The second day of the IoT West Africa 2026 conference in Lagos was defined by a stark clash of ideologies regarding Nigeria’s digital future. While private infrastructure builders championed market-driven incentives to localise data, the government issued an uncompromising directive: comply with strict protection laws or face severe consequences.
The highlight was a keynote address by Dr Vincent Olatunji, the National Commissioner and CEO of the Nigeria Data Protection Commission (NDPC). Dr Olatunji laid bare the vulnerabilities within Nigeria’s burgeoning digital economy, a sector now valued at about $80.3 billion, representing nearly 20% of the country’s GDP.
The core issue, according to the commissioner, is a massive offshore storage deficit. “Over 90% of the data is stored outside the country,” he stated. He argued that this extreme reliance on foreign hosting makes it impossible for the nation to enforce the digital sovereignty it desperately needs.
This vulnerability is far from theoretical. Dr Olatunji revealed a troubling security metric, noting that Nigerian networks face over 4,000 cyberattack attempts every single week. He outlined the staggering pace of the global digital shift to contextualise the threat, adding that data generation has grown over 90 times in the past 15 years.

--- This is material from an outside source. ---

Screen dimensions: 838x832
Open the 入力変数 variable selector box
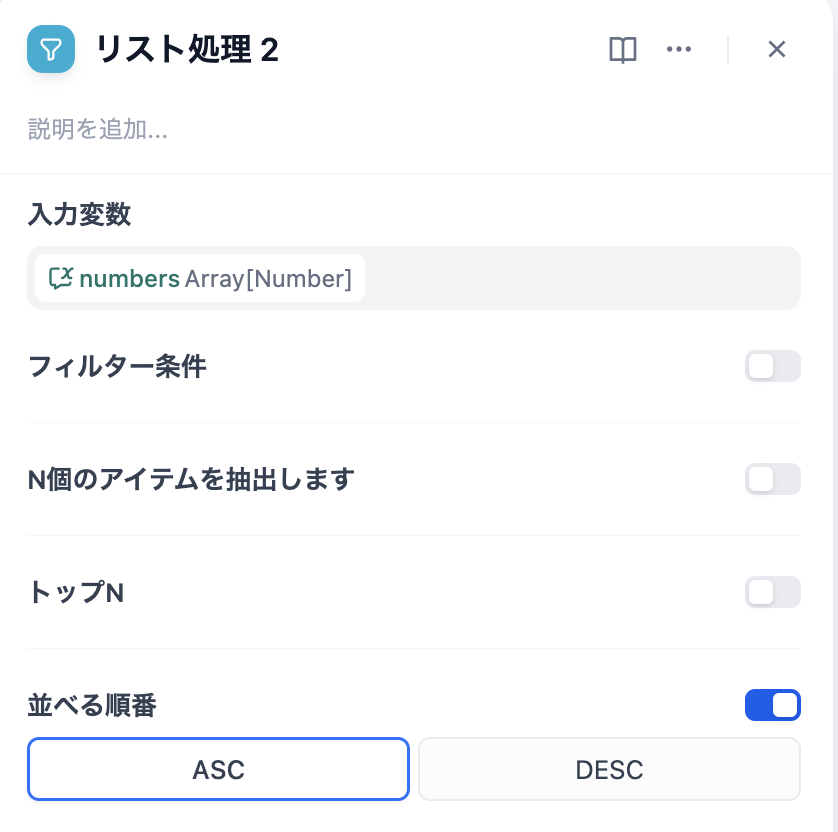click(580, 278)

“More than 2.8 billion terabytes are generated every day,” he explained, pointing to video content, mobile-first adoption, and the proliferation of over 21 billion connected IoT devices worldwide as the primary growth drivers. With digital business models now dominating the global landscape, the commissioner argued that data must be treated as critical national infrastructure, and failing to secure it is a severe risk.”
“National security, everything is only about data now,” he warned.
IoT West Africa 2026
The NDPC chief reserved his sharpest criticism for local infrastructure providers. He expressed deep frustration with data centres operating under the misconception that, because they merely warehouse it, they are somehow exempt from strict privacy regulations.
“They keep telling you they don’t process data,” Dr Olatunji observed, forcefully correcting the narrative. “But we tell them that storage is part of processing.” He made it explicitly clear that operators have “no excuse in law” and that failing to comply means they are actively taking advantage of the system.
This regulatory hardline stood in sharp contrast to the sentiments expressed later on during a panel session on the “Role of Digital Twins for Data Centre Optimisation in Nigeria”. Moderated by Faith Wodeika, the chairman of the African Data Centre Association (ADCA), the session featured heavyweights from Kasi Cloud, AWS, Uptime Institute, Zutari, and Galaxy Backbone.
Responding to a question from the audience on why over 80% of Nigerian businesses host their data outside the country, calling it a missed opportunity, AWS’s Kayode Akomolafe suggested that the country wasn’t digital enough and presently not viable for a Cloud Region.
Taking the debate further in an exclusive interview with Technext on the sidelines of the event, Johnson Agogbua, Founder and CEO of Kasi Cloud, argued vehemently against using heavy-handed regulations to force centre operators to host locally.
Panel discussion on the role of Digital Twins for Centre Optimisation in Nigeria
“I’m not a believer that every problem looks like a nail and then you have to use the regulatory hammer to knock it down,” he remarked. Drawing on his experience helping to build the second data centre in Ashburn, Virginia, he argued that competitive economic incentives are the proven catalyst for growth.
He cautioned that if neighbouring nations like Ghana or Kenya offer better incentives, foreign investment will naturally flow there instead.
He favoured a market-led approach, placing the onus on local enterprises. If Nigerian companies spend millions of dollars annually with foreign operators simply demand that their data be stored locally, those operators will build the necessary cloud regions in Nigeria to retain the business.
The core requirement is that local facilities offer Service Level Agreements (SLAs) with strict penalties that match international standards.
Yet, Dr Olatunji’s address highlighted the fundamental reason why the government feels compelled to intervene: consumer trust. He pointed out that massive datasets, representing over 230 million citizens, are held in storage offshore, and a lack of demonstrable privacy protection severely damages public confidence.
“If there is no privacy, there is no protection,” he argued, warning that international development partners will refuse to do business in a market that ignores compliance.